Outdoor parks and playgrounds
"Even with the parks, I would say to exercise caution," said Parikh. "There's all these pictures of people in New York (City) sharing blankets and that's too close. That's not enough social distancing. Even in a park you have to be careful that there's enough space and that you're wearing a mask."
Omer said that it makes sense to cancel large events that would take place in parks, but small groups socializing should be safe.
However, both cautioned that playgrounds and children's play areas were different matters. While there is growing evidence that COVID-19 does not spread easily on surfaces, Omer said that since children have a tendency to "touch everything," they could be more likely to spread the virus from the playground to other family members.
"Playgrounds are a different thing," said Omer. "I'm a big fan of activity and people going out, but maybe kids should start looking at things like hiking ... A playground is a special category. It's hard to keep crazy cleaning protocols in these situations."

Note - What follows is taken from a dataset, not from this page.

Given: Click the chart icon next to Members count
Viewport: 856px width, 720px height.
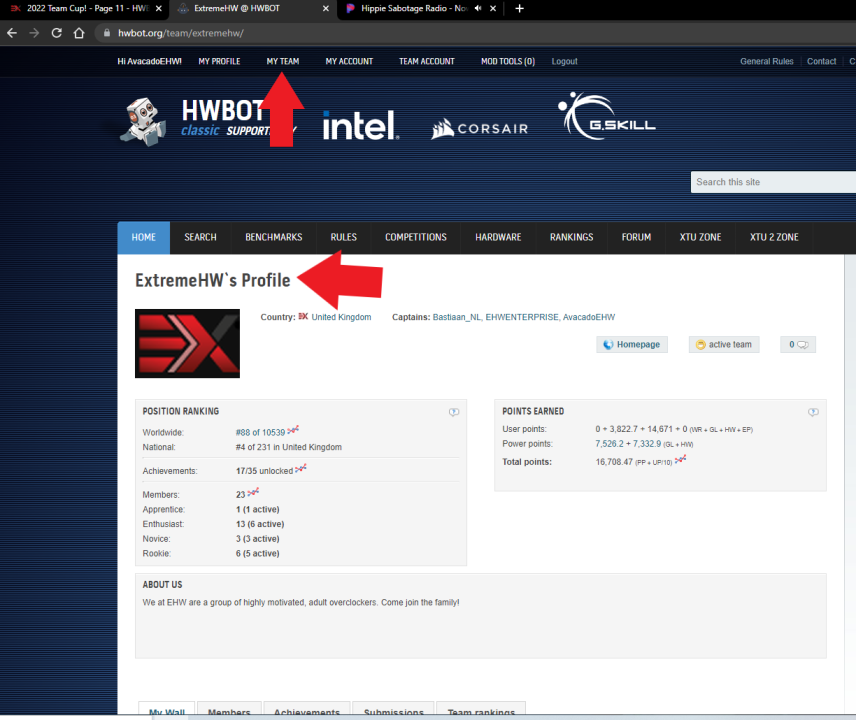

Parikh said that it would be difficult to keep playground equipment cleaned and disinfected, even if people took measures like wearing masks and visiting play areas during less busy hours.
"You have to think about what your kid is rolling around in," Parikh said. "How often is that stuff cleaned, and disinfected?"
Pools and beaches
Much like at parks, the risk of transmission at pools and beaches is reduced because they are outside. The Centers for Disease Control and Prevention (CDC) also say that the virus is unlikely to spread through water, and maintained pools contain chemicals like chlorine that will deactivate the virus.
“The bigger issue is that you have to change in the shared locker rooms, and people are often touching the mouth, nose and face and then maybe touching the lockers,” Dr. Michael Ison, an infectious disease physician at Northwestern Medicine in Chicago, told TODAY in April.
Omer said that the bigger risk at pools and beaches is people gathering in large groups.
"It doesn’t have to be a desolate beach. But if it’s a moderately busy beach where people sit in clusters, friend/family clusters away from each other, and there’s no people mixing or grouping together, if that’s the kind of stuff that’s happening, that's OK," he said. "But if it’s a crowded beach, a 'Baywatch' kind of a scene, with boardwalks, that’s not a good idea."
Someone else's home
Parikh said that if you decide to visit someone else's home, it's important to talk to them about their health and habits during the pandemic.
"It all depends on who's living there, where they've been," she said. "Generally a good rule of thumb is ask 'Have (you) been sick in the past two weeks, or had contact with anyone who was sick?' I would even ask if they've been traveling or been out in crowded places, because anytime you go to an environment that's not yours there's risk, but you can minimize that risk."
Parikh said that while it might be awkward to ask someone about things like disinfecting their home or if they've been social distancing, that knowledge can help you stay safer.
"Theoretically, the risk can be low, but anytime there's an unknown factor, you're taking a risk," she said.